AUFGABE 1: Welchen Song von F.S.K. bejubelt das Publikum laut Textauszug als 83er Uralt-Hit?
AUFGABE 2: Bearbeite den Textauszug von „Sie lassen Nebel“ bis „auf dem Buckel.“ und setze dabei „bunten Fliegen“ an die Stelle von „schmalen Krawatten“.

TEXTAUSZUG:
▬▬▬▬▬▬▬▬▬▬

Sie lassen Nebel wallen, stapeln beachtliche Lärmschichten aufeinander, reizen die kompetent angemietete Anlage im ehrwürdigen Saal voll aus, ihr Bass tut physisch weh. So soll eine Band klingen, die zornig ist und jung und die ganz nach oben will, vor allem weg von der Eltern-Generation, deren umfassender Toleranz man nur noch mit teuren Frisuren, eleganten Lederschuhen und schmalen Krawatten entfliehen kann. Sie schreien ihre Verzweiflung hinaus und sind damit eigentlich genau richtig hier, denn die Adressaten sitzen im Publikum, sie sind gar mit ihnen auf Tour, diese Alten, die partout nicht aufhören wollen, cool zu sein. Dabei sind sie die eigentlich alles andere als „cool“, mit ihren verschlurften Klamotten und bis zu 30 Jahren Bandgeschichte auf dem Buckel.

Als F.S.K. auf die Bühne treten ist klar, dass dieser Abend den Alten gehört. Plötzlich sind sie weg, die Abgeklärtheit des Publikums, das verstohlene Mitwippen, die „Lass-die-Jungen-sich-mal-austoben“-Reservierheit, das gegenseitige Anfremdeln zwischen Bühne und Saal. „Woher kennt ihr dieses Lied?“, fragt Thomas Meinecke ehrlich verwundert nach dem Jubel über den 83er Uralt-Hit „Was kostet die Welt“. Die Bezeichnung „Hit“ ist objektiv besehen eigentlich unangebracht, aber das Publikum sieht das gerade etwas anders. Es will tanzen, die Band und sich selbst feiern für den besseren Musikgeschmack. Es hat ja auch Recht.

▬▬▬▬▬▬▬▬▬▬

AUSGELESENE DATEN:
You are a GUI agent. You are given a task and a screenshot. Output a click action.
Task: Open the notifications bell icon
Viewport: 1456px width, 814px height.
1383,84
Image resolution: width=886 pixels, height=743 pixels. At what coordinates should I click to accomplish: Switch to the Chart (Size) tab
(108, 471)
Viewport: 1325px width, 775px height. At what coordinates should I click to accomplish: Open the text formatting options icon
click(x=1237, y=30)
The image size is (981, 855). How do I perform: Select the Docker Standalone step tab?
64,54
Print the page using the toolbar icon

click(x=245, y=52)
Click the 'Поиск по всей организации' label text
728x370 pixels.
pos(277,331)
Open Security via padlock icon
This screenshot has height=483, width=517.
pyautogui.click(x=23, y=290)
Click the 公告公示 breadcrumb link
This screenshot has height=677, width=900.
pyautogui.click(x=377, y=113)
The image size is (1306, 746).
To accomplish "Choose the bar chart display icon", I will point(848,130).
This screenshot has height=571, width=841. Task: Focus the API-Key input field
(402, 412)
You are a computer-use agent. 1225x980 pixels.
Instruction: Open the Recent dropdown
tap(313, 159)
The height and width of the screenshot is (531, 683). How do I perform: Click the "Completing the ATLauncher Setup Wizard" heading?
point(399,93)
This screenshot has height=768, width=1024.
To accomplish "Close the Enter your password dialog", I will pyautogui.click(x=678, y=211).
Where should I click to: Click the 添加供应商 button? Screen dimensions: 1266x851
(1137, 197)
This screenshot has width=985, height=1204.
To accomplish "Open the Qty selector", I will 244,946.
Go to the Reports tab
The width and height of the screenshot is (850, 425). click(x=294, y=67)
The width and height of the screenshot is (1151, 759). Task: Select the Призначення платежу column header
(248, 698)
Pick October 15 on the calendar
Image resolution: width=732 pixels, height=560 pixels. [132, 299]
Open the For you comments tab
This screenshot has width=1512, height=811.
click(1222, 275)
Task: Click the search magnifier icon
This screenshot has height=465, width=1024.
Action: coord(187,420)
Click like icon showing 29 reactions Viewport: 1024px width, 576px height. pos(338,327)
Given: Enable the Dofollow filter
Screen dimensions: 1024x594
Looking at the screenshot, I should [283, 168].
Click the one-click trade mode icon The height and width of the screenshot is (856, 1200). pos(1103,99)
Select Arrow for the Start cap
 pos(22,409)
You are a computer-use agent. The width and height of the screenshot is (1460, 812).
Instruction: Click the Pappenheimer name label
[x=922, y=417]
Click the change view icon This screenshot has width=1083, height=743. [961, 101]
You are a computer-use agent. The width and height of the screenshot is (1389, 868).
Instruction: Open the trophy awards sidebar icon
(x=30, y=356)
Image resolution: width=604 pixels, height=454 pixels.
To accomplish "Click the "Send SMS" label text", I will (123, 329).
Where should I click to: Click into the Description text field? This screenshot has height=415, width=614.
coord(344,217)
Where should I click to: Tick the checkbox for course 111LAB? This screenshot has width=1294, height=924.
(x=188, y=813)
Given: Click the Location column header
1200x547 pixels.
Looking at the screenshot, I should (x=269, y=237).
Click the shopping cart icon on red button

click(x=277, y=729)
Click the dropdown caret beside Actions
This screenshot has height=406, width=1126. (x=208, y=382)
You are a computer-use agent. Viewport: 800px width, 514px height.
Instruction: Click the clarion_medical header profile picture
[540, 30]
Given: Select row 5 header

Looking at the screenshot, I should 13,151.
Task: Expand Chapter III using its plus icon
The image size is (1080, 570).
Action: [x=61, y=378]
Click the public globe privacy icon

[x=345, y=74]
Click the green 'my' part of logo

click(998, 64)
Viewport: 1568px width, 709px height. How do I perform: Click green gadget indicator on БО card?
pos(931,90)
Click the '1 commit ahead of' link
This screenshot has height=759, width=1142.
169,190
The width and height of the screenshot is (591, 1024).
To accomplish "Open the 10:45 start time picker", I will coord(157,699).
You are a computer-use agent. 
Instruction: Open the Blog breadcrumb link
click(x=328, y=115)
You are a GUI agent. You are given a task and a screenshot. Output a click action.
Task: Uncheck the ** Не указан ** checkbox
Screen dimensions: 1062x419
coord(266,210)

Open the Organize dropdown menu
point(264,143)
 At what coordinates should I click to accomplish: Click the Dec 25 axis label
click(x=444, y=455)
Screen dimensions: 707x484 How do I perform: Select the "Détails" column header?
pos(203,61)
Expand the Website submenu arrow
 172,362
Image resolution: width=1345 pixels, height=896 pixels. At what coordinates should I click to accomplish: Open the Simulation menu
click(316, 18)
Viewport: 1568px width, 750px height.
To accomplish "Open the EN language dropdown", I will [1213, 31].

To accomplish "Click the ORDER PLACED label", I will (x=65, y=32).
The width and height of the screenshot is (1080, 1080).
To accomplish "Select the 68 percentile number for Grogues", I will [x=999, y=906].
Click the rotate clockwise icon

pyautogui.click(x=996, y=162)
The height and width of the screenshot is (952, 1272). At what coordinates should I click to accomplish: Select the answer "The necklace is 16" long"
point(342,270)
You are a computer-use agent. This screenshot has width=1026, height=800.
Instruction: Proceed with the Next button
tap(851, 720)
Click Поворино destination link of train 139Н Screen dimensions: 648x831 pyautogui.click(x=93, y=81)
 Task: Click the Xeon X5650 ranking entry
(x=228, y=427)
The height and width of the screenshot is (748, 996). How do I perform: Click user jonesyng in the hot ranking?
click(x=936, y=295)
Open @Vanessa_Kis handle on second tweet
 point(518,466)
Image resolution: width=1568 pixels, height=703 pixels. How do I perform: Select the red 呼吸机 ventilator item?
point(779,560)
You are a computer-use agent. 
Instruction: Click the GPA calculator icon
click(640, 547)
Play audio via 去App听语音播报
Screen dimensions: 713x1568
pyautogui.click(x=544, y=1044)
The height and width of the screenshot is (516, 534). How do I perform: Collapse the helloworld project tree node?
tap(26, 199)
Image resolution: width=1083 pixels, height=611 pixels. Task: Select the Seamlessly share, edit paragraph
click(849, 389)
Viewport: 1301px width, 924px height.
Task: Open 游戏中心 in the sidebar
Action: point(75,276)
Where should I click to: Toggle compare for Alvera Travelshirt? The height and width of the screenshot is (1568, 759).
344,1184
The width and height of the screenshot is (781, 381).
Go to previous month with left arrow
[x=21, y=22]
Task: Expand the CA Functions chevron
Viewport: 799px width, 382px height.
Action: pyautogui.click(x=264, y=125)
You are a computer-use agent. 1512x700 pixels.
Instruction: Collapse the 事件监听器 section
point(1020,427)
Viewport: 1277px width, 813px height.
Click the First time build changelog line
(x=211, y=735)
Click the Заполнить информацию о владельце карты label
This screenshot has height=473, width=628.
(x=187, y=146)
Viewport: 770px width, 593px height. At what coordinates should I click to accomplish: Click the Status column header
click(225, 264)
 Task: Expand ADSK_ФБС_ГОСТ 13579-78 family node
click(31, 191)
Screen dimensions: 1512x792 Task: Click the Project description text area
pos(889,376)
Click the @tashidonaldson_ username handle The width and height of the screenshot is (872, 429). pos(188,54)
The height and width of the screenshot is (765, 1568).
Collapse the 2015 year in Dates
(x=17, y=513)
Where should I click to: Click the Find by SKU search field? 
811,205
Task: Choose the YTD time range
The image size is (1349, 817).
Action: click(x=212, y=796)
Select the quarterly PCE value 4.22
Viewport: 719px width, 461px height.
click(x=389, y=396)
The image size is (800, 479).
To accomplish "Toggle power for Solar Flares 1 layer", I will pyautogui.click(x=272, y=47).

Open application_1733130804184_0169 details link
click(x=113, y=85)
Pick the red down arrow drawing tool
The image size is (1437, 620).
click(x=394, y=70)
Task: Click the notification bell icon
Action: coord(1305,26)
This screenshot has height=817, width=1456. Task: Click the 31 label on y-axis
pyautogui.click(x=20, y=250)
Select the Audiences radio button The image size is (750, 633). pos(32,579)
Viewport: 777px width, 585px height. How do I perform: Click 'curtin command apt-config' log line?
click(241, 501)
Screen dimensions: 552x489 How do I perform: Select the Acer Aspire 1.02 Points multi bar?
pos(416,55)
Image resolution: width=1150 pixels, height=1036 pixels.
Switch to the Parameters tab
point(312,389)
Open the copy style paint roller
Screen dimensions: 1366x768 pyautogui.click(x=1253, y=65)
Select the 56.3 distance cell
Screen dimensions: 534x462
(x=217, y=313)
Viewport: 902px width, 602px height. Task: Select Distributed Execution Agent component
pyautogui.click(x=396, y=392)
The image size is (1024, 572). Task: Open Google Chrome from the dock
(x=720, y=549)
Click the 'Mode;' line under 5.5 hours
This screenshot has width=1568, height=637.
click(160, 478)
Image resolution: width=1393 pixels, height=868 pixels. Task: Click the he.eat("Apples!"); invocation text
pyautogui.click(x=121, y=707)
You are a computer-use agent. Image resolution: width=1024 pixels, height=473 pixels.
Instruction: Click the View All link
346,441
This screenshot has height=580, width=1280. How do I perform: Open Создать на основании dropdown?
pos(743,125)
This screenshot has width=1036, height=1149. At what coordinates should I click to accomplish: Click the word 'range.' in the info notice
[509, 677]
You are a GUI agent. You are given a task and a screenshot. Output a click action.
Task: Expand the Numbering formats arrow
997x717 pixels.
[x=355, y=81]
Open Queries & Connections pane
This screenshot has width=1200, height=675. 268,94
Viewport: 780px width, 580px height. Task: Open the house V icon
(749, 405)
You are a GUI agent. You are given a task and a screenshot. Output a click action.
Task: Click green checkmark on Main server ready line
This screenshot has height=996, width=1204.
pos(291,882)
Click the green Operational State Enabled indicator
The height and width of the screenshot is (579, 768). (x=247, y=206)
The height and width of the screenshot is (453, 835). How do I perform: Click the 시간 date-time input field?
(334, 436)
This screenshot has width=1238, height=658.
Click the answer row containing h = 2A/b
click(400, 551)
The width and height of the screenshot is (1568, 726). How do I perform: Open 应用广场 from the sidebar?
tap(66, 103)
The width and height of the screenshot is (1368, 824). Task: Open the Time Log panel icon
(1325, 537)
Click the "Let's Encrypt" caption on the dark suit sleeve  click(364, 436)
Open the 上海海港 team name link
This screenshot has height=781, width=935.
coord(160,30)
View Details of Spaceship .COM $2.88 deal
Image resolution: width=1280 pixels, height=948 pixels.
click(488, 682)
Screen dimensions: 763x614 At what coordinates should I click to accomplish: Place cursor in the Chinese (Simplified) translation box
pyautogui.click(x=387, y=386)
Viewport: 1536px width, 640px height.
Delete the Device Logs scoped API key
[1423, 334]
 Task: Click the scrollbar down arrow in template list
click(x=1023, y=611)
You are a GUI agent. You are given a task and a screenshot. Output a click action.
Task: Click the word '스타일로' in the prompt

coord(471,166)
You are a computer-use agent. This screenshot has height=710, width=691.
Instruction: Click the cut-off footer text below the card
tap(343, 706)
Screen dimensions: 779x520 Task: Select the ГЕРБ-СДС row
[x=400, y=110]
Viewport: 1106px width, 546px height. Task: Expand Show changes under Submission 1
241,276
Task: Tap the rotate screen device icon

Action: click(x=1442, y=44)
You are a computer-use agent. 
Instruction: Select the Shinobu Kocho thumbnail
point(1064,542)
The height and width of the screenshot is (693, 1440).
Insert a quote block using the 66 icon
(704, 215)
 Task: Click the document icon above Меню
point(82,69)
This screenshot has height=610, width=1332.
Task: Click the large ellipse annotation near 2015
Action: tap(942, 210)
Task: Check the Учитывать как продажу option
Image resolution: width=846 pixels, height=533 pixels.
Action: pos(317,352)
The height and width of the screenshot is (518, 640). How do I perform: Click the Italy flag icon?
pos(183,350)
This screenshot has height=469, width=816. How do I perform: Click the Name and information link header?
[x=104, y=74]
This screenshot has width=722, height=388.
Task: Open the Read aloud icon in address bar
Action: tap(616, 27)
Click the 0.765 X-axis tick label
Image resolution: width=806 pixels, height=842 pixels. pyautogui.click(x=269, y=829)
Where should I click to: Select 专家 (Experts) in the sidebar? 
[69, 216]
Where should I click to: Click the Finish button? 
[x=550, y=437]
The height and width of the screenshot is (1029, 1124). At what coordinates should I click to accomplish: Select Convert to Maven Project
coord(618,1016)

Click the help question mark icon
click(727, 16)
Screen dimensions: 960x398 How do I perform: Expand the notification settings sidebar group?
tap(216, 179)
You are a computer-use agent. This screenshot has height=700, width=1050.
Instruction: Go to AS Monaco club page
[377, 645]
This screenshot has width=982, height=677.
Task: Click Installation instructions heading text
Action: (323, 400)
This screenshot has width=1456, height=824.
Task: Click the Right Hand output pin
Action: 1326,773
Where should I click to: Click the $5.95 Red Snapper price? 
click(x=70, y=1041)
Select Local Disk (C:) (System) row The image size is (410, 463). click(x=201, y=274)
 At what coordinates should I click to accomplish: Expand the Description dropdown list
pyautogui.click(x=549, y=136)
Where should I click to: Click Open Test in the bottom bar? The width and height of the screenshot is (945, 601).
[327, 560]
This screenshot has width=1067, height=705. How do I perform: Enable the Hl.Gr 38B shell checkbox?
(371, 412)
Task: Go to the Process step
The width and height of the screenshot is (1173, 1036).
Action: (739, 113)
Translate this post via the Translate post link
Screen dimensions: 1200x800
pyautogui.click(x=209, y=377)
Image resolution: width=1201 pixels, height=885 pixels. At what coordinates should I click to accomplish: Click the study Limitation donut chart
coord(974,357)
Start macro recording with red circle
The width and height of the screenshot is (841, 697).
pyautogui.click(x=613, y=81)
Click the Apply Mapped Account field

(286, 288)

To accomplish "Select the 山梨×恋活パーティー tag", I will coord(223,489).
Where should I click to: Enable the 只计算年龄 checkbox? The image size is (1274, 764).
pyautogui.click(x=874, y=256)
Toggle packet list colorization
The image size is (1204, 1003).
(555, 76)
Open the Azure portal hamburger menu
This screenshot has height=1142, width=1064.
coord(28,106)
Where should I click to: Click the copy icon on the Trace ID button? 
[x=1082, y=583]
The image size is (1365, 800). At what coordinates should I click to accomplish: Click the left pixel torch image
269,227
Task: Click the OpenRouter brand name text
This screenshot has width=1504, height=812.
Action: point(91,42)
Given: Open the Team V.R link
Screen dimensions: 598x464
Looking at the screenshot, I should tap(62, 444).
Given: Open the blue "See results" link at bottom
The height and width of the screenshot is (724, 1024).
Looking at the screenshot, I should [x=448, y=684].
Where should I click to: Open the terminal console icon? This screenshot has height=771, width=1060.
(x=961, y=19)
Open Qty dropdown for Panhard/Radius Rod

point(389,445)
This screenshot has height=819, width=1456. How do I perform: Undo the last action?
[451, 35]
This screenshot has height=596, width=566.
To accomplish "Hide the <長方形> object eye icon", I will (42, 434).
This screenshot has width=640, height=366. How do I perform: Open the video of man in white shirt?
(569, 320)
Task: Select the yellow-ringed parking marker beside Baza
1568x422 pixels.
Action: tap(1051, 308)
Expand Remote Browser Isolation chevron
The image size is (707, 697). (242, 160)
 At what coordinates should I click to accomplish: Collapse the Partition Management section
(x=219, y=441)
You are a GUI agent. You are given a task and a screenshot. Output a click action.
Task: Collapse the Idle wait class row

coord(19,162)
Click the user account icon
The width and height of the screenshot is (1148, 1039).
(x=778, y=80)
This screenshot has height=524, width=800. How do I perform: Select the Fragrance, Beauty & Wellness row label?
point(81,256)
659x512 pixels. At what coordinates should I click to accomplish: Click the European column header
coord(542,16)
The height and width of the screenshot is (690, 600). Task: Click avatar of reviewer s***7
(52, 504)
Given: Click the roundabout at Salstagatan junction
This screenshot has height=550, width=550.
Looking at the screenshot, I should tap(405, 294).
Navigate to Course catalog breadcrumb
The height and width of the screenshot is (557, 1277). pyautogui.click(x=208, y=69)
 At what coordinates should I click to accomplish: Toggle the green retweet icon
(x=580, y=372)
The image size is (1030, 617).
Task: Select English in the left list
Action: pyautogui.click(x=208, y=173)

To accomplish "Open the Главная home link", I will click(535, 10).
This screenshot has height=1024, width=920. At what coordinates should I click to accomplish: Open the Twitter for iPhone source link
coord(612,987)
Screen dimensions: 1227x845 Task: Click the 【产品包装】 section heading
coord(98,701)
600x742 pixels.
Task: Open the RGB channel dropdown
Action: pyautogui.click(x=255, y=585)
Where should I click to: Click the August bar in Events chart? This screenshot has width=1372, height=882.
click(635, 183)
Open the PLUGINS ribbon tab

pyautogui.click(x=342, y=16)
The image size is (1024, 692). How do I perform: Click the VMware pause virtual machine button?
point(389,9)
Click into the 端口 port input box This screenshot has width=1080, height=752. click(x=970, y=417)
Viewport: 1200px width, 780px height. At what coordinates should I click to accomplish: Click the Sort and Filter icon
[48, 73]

▬▬▬▬▬▬▬▬▬▬

ANTWORT 1: „Was kostet die Welt“

ANTWORT 2:
Sie lassen Nebel wallen, stapeln beachtliche Lärmschichten aufeinander, reizen die kompetent angemietete Anlage im ehrwürdigen Saal voll aus, ihr Bass tut physisch weh. So soll eine Band klingen, die zornig ist und jung und die ganz nach oben will, vor allem weg von der Eltern-Generation, deren umfassender Toleranz man nur noch mit teuren Frisuren, eleganten Lederschuhen und bunten Fliegen entfliehen kann. Sie schreien ihre Verzweiflung hinaus und sind damit eigentlich genau richtig hier, denn die Adressaten sitzen im Publikum, sie sind gar mit ihnen auf Tour, diese Alten, die partout nicht aufhören wollen, cool zu sein. Dabei sind sie die eigentlich alles andere als „cool“, mit ihren verschlurften Klamotten und bis zu 30 Jahren Bandgeschichte auf dem Buckel.